Now, for what it’s worth, the film is not a total loss. While it’s clear that Spielberg cares far more about shots that look good rather than being appropriate (there are so many continuity errors that I genuinely wonder if he thought to shoot any coverage), some of them do look pretty great, particularly during the climax (invisible firetrucks ramming into things is classic Spielberg). It sucks that it took two hours to get there, but I’ll take whatever wins I can get at this point. While Margaret as a character is completely absurd and unreasonable, Blunt plays her to the hilt. Whoever the dialect coach on set was, they didn’t get paid nearly enough to convincingly train Blunt to not only speak several foreign languages, but to seamlessly work them into her normal dialogue. That’s pretty amazing.
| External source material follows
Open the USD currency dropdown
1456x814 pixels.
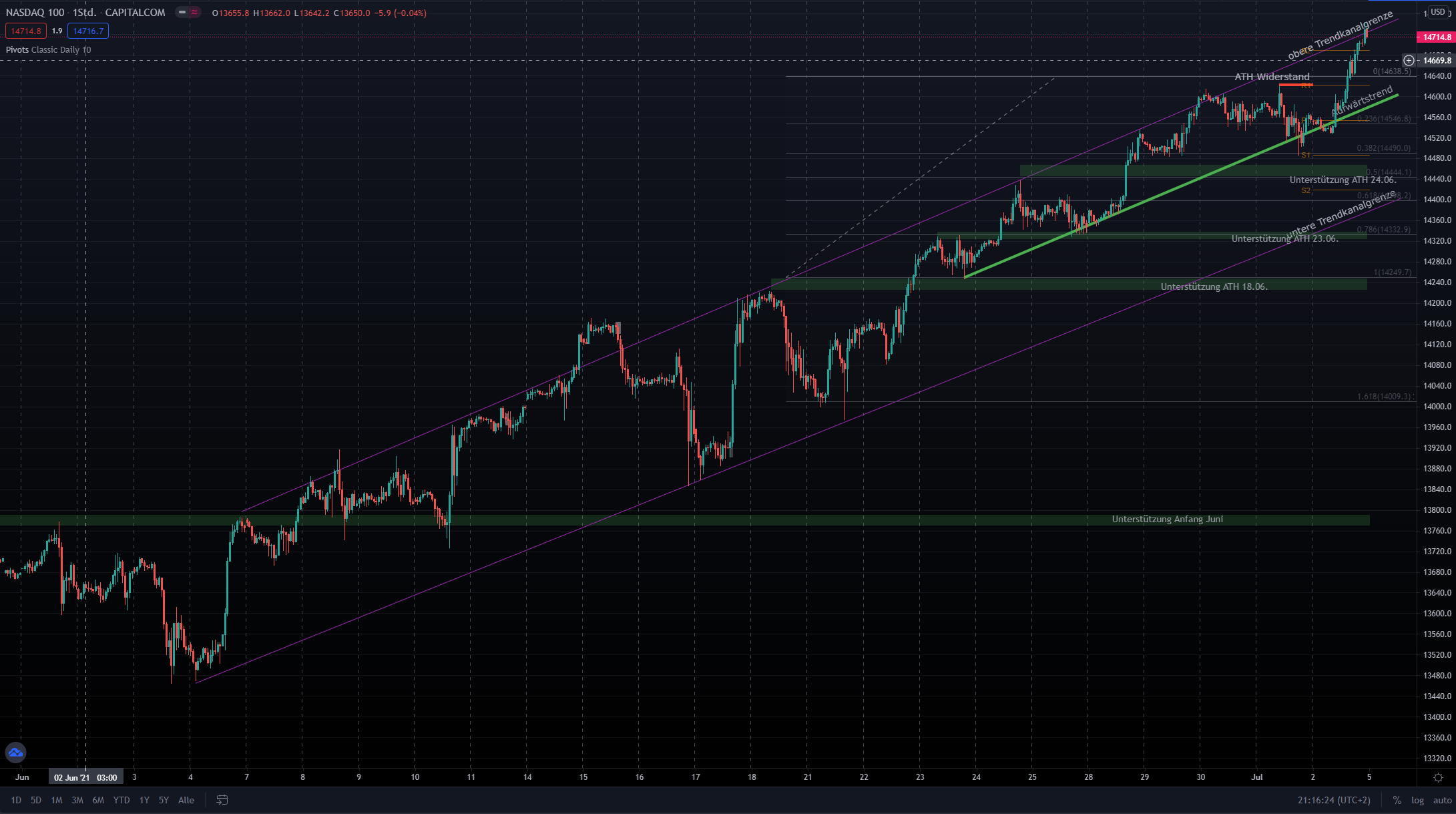1437,12
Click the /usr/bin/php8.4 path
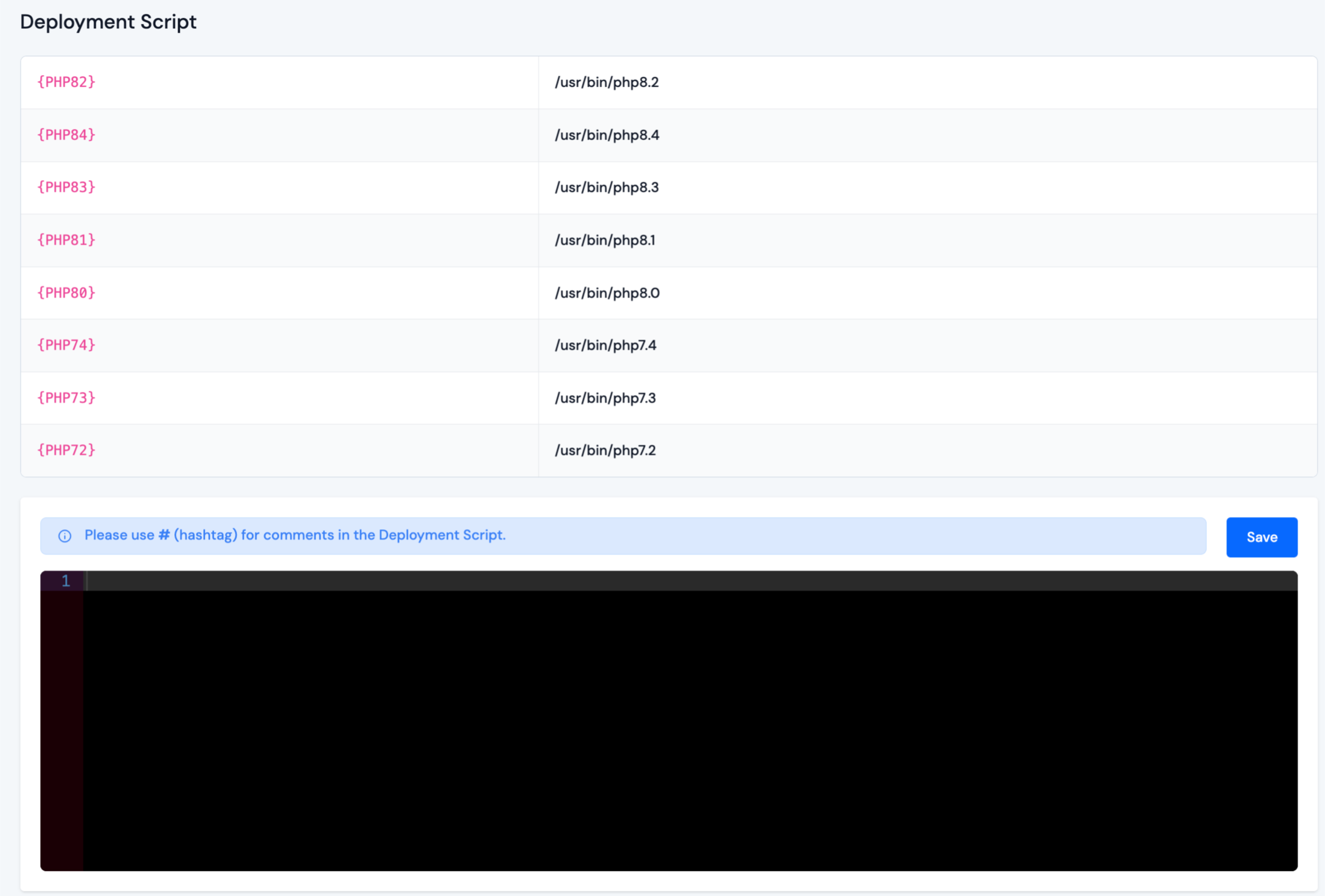1325x896 pixels. tap(607, 135)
While the ending is incredibly naĂŻve (and weirdly steals Blunt’s big moment in favor of Grace), there is a degree of hope in it that would hit much harder in a better film. The score by John Williams is a touch familiar, but still has that grandiose sweeping flair to it that we all know and love, the one instance of good nostalgia baiting.
The problem is that the flick is all style with no real substance, and even that style feels like Spielberg playing the hits in a half-assed manner. This isn’t E.T. This isn’t Close Encounters. But it certainly wants you to think that it is, even though it’s just a basic “conspiracy” movie with aliens as the backdrop and no interest in helping the viewer along if they don’t completely buy in to the underlying concept well in advance. And that’s just not how any of this is supposed to work. One of the most unintentionally hilarious moments comes during the climax, when a random control room technician asks if what they’re seeing is AI-generated, only to be instantly shot down by someone else telling him that the footage was totally screened by AI detectors in the microsecond they’ve been watching, and it’s all totally real, you guys (even though it looks completely fake to us in the theatre)! That’s where this ultimately fails. We’re ordered to believe everything we’re seeing despite no evidence, only the say-so of the so-called “good guys” who go to convoluted lengths to do what Edward Snowden did in 15 seconds. For a film called Disclosure Day, Spielberg and Koepp almost gleefully refuse to give us any useful information, with the picture insisting upon itself with nothing more than name recognition in place of credibility. It’s not as bad or illogical as War of the Worlds (seriously, how does a blood infection from eating humans cause the spaceships’ shields to drop so they can be blown up?), but that’s not a high bar to clear. Even the idealized version of Spielberg we saw in The Fabelmans would call this absolute trash.